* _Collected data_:
[Start of section]

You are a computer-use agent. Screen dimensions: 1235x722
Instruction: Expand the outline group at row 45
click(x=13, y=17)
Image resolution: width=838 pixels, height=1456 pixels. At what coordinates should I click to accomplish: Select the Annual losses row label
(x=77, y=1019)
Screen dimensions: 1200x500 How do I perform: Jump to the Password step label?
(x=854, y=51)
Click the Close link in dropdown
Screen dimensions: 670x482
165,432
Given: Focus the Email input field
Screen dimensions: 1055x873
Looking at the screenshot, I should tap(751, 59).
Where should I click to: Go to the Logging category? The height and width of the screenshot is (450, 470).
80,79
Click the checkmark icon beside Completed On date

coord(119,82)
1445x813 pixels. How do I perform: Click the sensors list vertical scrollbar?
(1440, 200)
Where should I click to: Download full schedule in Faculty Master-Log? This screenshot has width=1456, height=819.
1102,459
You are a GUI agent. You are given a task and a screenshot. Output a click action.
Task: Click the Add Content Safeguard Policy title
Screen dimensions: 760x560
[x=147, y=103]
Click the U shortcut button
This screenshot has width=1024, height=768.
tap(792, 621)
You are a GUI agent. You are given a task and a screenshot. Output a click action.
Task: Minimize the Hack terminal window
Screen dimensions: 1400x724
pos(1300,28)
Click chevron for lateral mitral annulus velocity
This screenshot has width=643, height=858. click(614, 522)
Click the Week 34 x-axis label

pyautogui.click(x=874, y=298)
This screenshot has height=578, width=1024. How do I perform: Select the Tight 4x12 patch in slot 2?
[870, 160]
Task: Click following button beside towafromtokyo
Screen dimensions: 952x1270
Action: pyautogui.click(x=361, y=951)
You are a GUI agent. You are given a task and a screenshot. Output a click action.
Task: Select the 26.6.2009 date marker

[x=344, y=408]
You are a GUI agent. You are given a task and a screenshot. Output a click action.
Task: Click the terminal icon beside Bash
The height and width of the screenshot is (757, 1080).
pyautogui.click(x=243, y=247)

[End of section]

Read the data above. Pull out each line in which the string "terminal" appears.

* _ANSWER FOR THIS EXERCISE_:
Task: Minimize the Hack terminal window
Task: Click the terminal icon beside Bash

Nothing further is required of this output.